Click to See Complete Forum and Search --> : Get location of element by IHTMLElement in the HTML?


dc_2000
July 2nd, 2007, 04:54 AM
Hi everyone:


I'm trying to isolate all <SCRIPT></SCRIPT> tags inside an HTML document. I can easily find the beginning of the SCRIPT tag (by simply using a text search function on HTML text) but to find its end one needs to parse the contents of the script itself. In light of this, I thought that maybe there's an easier way to find the character offset of all script objects using the MSHTML interfaces?


Here's again what I need in a small example. Say HTML is:
<html><body><script>var v=2;</script></body></html>

I want to get the offset of the script block. In this case it will begin at offset = 12 and will have length of 25 characters.
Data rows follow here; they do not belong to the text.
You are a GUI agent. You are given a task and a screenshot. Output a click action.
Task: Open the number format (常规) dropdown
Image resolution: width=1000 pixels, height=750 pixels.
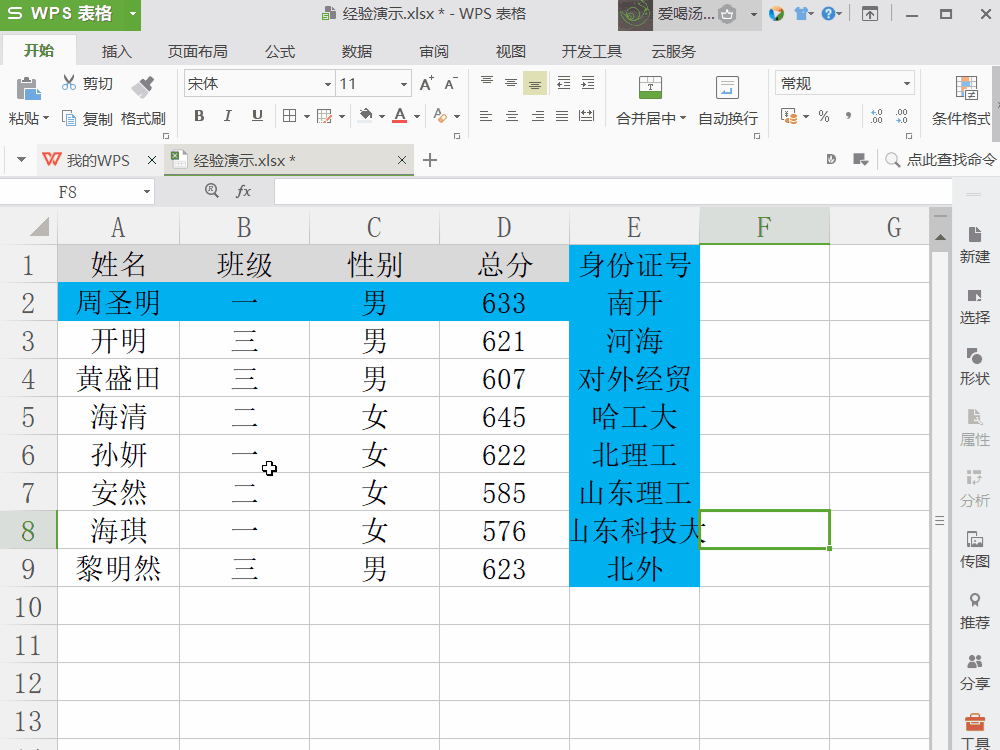point(905,82)
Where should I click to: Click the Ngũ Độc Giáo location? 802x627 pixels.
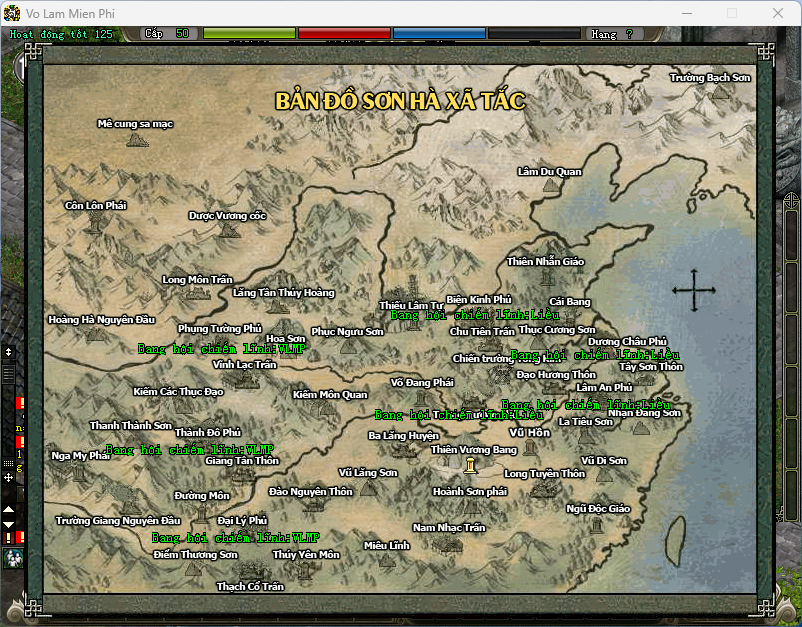(598, 508)
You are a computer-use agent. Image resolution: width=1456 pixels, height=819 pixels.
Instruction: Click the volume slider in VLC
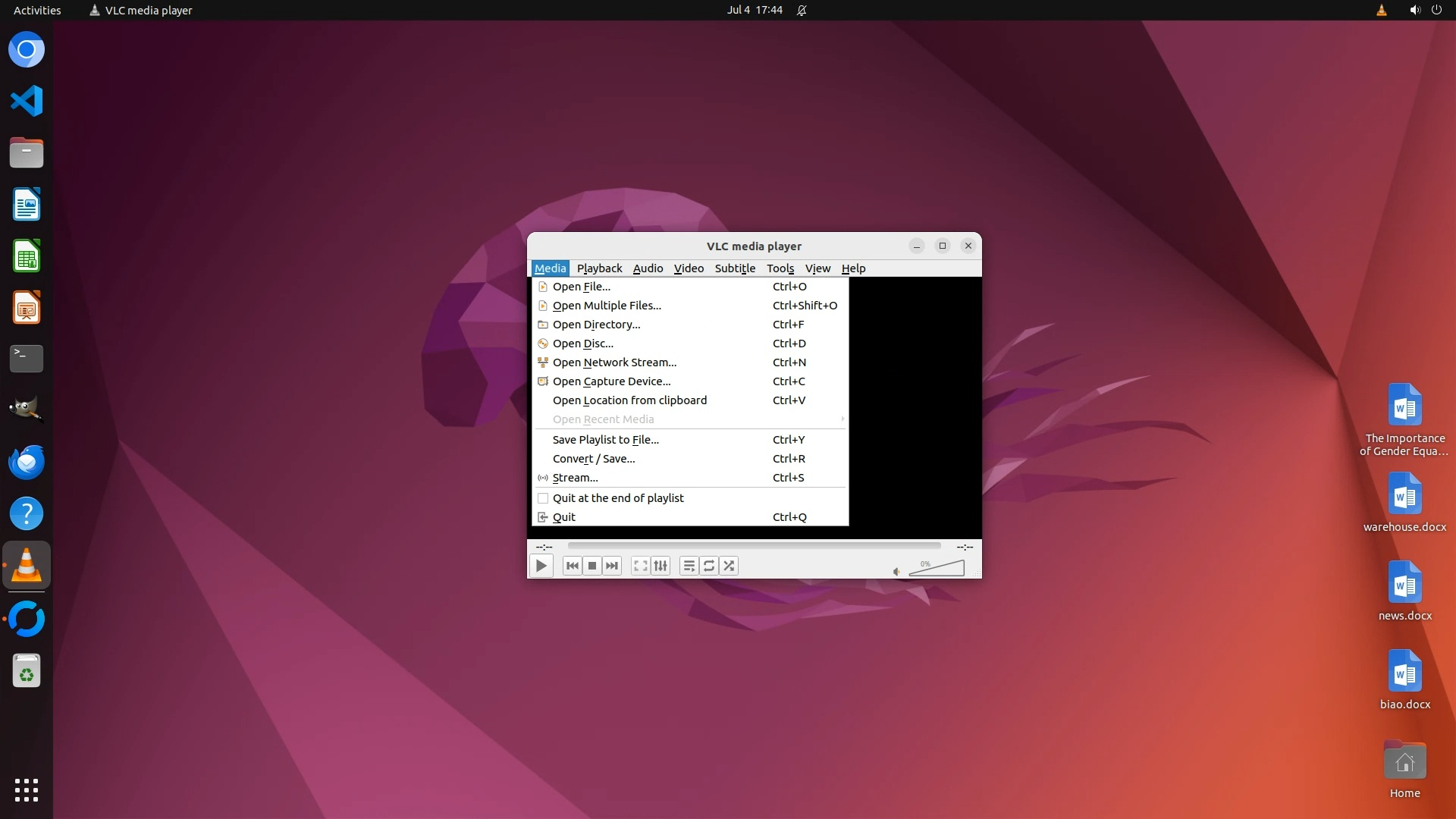(x=937, y=569)
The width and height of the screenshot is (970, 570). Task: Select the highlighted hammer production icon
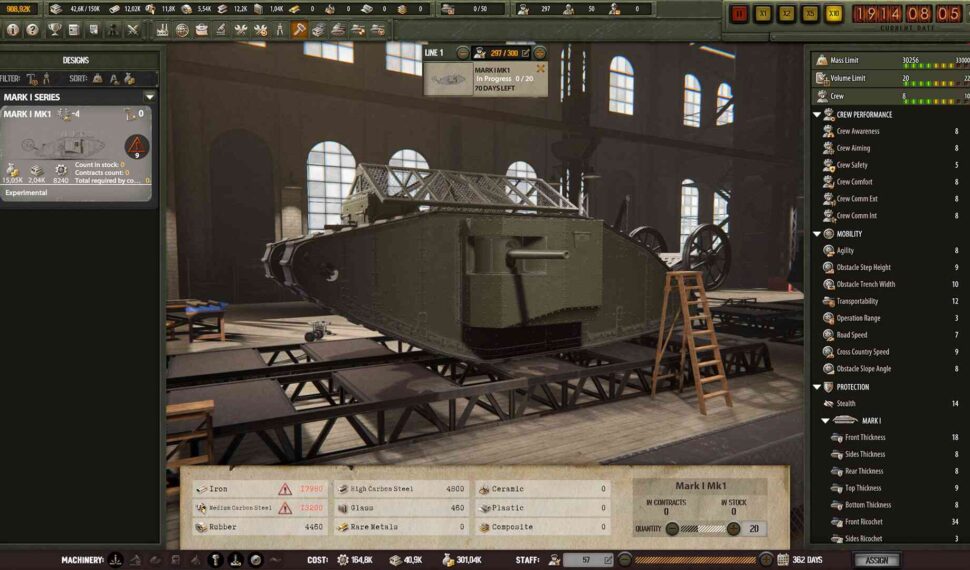(299, 30)
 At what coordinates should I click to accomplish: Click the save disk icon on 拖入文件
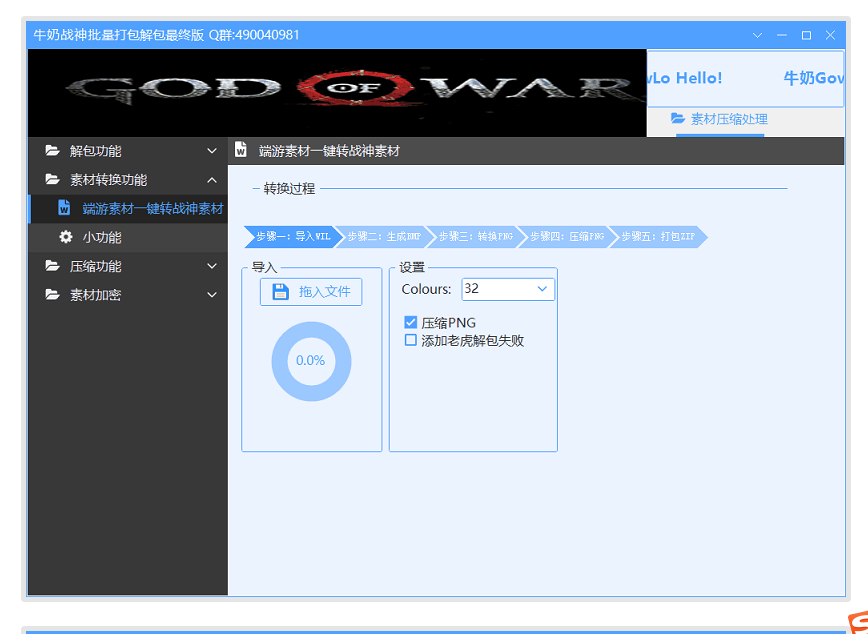point(281,292)
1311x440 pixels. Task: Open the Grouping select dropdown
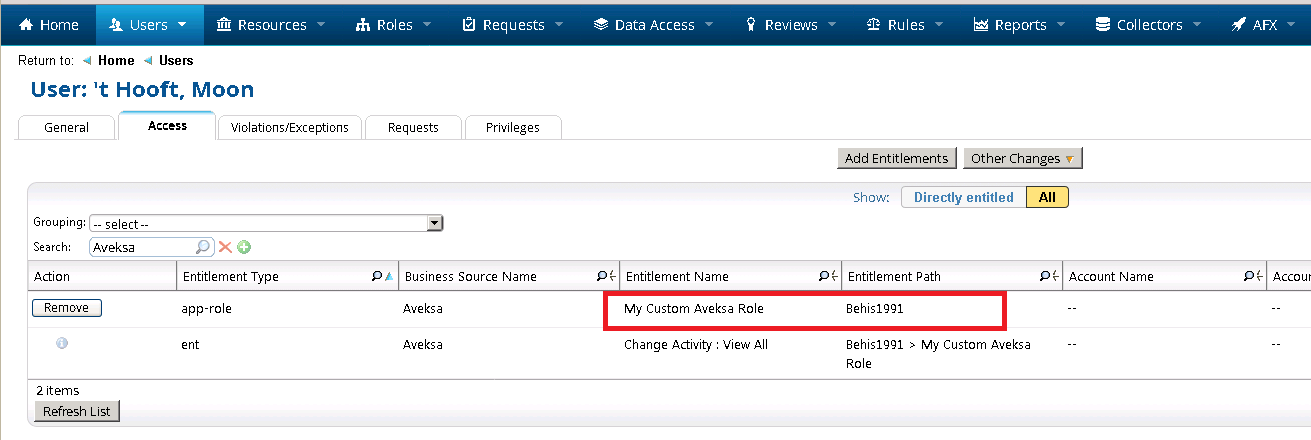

Now the coding part. I have IHMLDocument2 interface pointer, which I use to get IHTMLElementCollection for all script objects and then look through each of them and get IHTMLElement interface pointer for them. At that point my knowledge of DHTML ends. How can I get the offset of an element in the HTML code? I would appreciate if someone could help me out here :)


Thanks in advance.

Sahir
July 2nd, 2007, 07:01 AM
I'm trying to isolate all <SCRIPT></SCRIPT> tags inside an HTML document........ I have IHMLDocument2 interface pointer, which I use to get IHTMLElementCollection for all script objects and then look through each of them and get IHTMLElement interface pointer for them. At that point my knowledge of DHTML ends. How can I get the offset of an element in the HTML code? I would appreciate if someone could help me out here :)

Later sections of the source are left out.